Thanks so much for the opportunity to talk with you about the work we’re doing – in partnership with academic institutions and healthcare faculty - to support individuals in healthcare careers and to support access to primary care health services, particularly for underserved, medically and geographically vulnerable communities and populations.  These areas of focus are at the core of the mission of HRSA – we have a foot in the camp of strengthening our healthcare workforce across the country and also ensuring that disadvantaged have access to high quality primary care.
While you don’t hear about them so much, there are a number of provisions in the ACA that are directed toward these two areas.  In fact, HRSA has 50 ACA provisions that we are responsible for either strengthening workforce or improving access to primary care.  Let me say just a word about each of these two areas.

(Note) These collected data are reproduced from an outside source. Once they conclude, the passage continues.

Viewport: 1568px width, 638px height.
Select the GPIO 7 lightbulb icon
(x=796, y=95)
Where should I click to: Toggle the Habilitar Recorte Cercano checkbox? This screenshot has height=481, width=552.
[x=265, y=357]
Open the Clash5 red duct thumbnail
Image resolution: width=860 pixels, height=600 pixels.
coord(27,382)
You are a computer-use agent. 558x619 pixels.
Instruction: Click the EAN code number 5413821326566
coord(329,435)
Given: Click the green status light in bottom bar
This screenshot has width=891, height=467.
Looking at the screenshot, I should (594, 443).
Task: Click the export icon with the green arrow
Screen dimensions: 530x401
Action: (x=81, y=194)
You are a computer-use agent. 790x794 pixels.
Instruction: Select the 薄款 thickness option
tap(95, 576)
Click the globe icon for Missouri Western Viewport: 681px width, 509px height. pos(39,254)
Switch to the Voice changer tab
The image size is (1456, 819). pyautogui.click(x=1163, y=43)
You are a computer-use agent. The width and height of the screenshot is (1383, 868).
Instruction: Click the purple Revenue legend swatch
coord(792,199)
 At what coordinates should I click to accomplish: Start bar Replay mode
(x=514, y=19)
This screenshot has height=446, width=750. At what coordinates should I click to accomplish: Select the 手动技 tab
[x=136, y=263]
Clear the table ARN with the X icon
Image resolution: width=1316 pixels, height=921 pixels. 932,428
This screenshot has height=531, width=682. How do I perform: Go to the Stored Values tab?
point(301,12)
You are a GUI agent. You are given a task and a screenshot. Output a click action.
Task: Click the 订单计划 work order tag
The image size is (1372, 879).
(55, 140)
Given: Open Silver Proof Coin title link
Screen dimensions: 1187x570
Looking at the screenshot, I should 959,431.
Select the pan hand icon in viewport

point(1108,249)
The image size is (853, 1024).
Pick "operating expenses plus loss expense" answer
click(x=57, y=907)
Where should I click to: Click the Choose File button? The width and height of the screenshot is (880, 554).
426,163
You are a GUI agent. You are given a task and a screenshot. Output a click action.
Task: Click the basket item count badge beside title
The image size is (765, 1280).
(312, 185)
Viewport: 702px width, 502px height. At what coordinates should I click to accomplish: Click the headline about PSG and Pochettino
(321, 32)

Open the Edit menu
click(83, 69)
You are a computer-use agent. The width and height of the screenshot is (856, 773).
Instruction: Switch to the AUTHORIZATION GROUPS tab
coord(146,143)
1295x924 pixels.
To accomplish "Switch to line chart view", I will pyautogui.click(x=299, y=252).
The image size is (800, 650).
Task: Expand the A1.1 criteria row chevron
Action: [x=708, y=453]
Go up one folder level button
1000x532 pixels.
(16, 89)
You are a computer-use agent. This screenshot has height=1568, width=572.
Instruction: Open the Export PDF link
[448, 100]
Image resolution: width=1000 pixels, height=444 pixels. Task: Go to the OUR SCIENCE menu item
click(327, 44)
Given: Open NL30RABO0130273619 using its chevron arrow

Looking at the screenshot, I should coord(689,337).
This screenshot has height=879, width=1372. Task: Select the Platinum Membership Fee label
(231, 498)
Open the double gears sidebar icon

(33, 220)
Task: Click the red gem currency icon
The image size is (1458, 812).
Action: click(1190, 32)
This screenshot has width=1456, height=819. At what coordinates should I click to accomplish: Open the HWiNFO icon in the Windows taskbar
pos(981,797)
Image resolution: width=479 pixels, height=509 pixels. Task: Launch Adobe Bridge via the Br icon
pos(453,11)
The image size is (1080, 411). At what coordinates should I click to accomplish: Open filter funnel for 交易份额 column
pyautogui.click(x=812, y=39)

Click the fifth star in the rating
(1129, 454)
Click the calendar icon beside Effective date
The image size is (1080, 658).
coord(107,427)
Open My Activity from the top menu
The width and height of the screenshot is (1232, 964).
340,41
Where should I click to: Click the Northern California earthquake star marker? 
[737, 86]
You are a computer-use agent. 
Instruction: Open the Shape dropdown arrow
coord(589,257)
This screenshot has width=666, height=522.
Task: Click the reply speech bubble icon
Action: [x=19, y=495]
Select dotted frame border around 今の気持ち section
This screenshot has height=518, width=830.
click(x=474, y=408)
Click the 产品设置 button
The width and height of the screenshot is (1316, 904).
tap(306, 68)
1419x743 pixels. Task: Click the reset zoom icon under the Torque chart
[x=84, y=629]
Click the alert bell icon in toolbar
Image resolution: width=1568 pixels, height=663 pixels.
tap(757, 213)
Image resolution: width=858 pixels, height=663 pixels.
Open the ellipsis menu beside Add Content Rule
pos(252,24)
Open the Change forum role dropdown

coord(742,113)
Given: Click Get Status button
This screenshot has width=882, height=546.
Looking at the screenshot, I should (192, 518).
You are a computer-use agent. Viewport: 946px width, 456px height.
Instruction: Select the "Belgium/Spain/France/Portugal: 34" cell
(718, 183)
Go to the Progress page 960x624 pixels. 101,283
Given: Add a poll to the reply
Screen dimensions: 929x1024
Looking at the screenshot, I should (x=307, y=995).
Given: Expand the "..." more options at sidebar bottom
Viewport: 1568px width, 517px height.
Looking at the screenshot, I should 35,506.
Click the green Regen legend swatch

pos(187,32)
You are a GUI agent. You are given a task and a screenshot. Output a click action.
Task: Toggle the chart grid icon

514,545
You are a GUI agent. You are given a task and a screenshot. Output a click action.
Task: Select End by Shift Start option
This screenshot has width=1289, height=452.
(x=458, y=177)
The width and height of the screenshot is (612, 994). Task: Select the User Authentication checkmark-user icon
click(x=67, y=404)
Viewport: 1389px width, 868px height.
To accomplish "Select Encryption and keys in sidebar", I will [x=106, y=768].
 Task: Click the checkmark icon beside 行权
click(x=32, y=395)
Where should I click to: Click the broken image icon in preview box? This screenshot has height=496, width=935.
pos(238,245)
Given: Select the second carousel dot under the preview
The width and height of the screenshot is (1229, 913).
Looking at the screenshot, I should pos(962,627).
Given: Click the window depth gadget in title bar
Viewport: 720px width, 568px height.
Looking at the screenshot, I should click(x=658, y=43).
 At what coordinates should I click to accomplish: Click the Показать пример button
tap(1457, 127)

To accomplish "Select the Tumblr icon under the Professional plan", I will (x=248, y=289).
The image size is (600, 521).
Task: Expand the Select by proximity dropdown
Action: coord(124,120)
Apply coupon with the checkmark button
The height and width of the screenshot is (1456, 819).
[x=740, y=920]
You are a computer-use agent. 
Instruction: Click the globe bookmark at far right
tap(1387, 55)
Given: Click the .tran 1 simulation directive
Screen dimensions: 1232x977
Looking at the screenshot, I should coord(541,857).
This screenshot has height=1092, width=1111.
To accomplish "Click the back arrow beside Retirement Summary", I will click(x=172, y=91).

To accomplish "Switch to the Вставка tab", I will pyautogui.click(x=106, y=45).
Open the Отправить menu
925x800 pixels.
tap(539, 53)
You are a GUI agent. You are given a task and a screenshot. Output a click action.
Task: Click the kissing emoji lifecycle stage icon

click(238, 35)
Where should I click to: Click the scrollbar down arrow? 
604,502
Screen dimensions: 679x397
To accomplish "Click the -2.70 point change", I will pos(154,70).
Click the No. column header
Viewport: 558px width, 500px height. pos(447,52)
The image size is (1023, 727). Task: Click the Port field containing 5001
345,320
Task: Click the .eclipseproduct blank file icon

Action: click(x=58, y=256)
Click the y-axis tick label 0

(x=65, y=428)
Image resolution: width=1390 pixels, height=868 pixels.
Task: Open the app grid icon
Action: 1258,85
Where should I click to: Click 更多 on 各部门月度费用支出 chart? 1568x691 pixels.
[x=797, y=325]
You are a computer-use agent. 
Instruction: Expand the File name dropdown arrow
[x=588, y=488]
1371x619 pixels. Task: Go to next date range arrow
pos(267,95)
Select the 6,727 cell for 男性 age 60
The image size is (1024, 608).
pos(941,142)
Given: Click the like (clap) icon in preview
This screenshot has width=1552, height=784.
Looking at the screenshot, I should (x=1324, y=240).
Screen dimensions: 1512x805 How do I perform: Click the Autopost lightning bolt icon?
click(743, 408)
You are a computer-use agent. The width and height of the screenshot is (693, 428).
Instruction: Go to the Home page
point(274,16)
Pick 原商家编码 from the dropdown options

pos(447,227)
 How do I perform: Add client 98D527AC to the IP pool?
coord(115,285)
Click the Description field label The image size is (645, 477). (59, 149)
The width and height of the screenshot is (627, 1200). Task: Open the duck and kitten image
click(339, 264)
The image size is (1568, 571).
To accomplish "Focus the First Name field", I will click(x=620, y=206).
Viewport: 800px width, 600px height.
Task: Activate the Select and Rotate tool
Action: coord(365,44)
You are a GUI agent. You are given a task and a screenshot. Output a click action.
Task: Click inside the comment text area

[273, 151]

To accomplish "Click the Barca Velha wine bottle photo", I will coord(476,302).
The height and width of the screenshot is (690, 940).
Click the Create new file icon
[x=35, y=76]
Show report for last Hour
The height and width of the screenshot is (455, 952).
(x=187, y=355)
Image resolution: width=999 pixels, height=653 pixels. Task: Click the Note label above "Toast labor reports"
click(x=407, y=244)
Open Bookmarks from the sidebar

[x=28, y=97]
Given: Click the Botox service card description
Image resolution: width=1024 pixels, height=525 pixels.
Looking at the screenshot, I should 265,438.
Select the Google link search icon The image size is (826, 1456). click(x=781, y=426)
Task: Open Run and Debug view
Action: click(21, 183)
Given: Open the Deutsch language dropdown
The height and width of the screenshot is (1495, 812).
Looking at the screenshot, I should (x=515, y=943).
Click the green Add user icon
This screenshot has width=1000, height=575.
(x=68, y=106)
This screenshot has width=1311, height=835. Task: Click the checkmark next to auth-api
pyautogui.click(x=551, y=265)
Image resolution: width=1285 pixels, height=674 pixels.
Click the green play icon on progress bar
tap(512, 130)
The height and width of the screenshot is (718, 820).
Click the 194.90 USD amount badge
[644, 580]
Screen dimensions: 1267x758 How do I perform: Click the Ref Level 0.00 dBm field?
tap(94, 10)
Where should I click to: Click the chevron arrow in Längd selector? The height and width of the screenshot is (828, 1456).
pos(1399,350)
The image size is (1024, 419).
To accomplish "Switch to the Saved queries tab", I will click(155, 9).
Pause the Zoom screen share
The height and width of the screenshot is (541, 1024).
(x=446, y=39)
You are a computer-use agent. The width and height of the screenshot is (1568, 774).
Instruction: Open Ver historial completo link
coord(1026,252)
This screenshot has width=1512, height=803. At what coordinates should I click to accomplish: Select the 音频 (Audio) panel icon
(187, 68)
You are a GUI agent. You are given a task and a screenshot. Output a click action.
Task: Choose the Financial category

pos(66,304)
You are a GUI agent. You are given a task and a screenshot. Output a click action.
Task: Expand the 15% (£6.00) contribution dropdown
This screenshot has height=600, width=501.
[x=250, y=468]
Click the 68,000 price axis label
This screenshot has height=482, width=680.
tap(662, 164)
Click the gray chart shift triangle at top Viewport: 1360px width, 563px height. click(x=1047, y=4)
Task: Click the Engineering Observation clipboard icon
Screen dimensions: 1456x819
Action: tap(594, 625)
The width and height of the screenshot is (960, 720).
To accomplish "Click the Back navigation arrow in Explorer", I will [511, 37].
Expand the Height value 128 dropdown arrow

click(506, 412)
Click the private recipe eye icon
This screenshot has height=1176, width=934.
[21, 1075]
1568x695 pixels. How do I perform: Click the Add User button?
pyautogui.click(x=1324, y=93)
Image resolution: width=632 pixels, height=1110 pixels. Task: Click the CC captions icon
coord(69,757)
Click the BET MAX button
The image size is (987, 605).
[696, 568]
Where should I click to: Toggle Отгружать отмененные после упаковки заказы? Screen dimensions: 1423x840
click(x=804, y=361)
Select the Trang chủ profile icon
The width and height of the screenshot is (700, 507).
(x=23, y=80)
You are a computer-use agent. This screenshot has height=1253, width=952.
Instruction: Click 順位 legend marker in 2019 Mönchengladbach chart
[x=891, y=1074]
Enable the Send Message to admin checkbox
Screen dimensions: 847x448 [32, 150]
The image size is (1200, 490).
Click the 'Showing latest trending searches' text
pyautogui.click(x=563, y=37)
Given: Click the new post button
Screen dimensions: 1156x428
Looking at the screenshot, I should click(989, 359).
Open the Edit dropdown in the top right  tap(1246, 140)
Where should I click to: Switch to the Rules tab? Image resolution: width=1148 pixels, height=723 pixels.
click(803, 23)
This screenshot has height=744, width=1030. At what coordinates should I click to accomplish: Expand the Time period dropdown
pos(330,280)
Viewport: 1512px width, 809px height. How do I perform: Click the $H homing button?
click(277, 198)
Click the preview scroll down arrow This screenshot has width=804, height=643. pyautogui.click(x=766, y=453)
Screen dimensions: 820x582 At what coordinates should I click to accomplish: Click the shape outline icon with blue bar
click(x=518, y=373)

First in terms of health careers- HRSA has a signature program in the NHSC that, through the new law, has been markedly revitalizing investments in placing health care providers willing to work in high need urban and rural communities.  And, in exchange, these clinicians have scholarship support to attend nurse practitioner, dental or medical school or they can apply for loan repayment.   

By the end of this year, primarily due to the ACA and some investments from the Recovery Act, we’ll basically triple the number of the NHSC since 2008 - from 2800 clinicians then to almost 10,500 clinicians later this year –thousands more health care providers serving in hard to reach communities. In exchange, the NHSC clinicians get substantial loan repayment –and of course a salary from their employer.  And, these are good jobs in underserved communities that drive and attract more jobs –impacting both the economic health of the community as well as the health of the population in that community.   You’ll see medical students, oral hygienists and others from each of your states participating in this as we push to get the word out and help students that otherwise would be struggling with debt and – because of that debt - often motivated to take only the highest paying jobs even if they would have wanted to help people most in need.  As states have cut back some of their support for students, this has been, and will be going forwards, an important investment.  It is the difference for real people between having access to a dentists or going to an emergency room for an oral health problem.

Beyond the NHSC, we have an array of training and scholarship investments that we make to get disadvantaged and minority students into health careers –from high school students to college students working with minority serving  and other higher educational institutions.  Most of our programs were strengthened through ACA provisions.

In addition to supporting the new healthcare providers that are doing incredibly important work, the ACA also supports the locations where  healthcare is provided, from community health centers to nurse managed centers-some of these facilities located in public housing or mobile vans and all part of the safety net for now over 20 million people. The ACA has a very significant investment in health centers to support new ones and expand services for those already providing care for the most vulnerable among us-about 1/3 of whom are children.  Hundreds of thousands of people have turned to these high quality care facilities during these difficult economic times as people lost their jobs-they and their families lost their insurance and so they lost access to primary health care. With the ACA investments, we expect to double the number of people seen as community health centers between now and about 2015. For the uninsured that are seen at chcs, no one can be turned away because of their inability to pay and a sliding scale is used so that if you can pay something you do.

To summarize, our workforce investment  and our care delivery programs markedly strengthened in the ACA are about recalibrating health care by focusing on services that keep people healthy and helping  them manage their chronic conditions rather than simply waiting until they are ill and in need of more intense expensive care.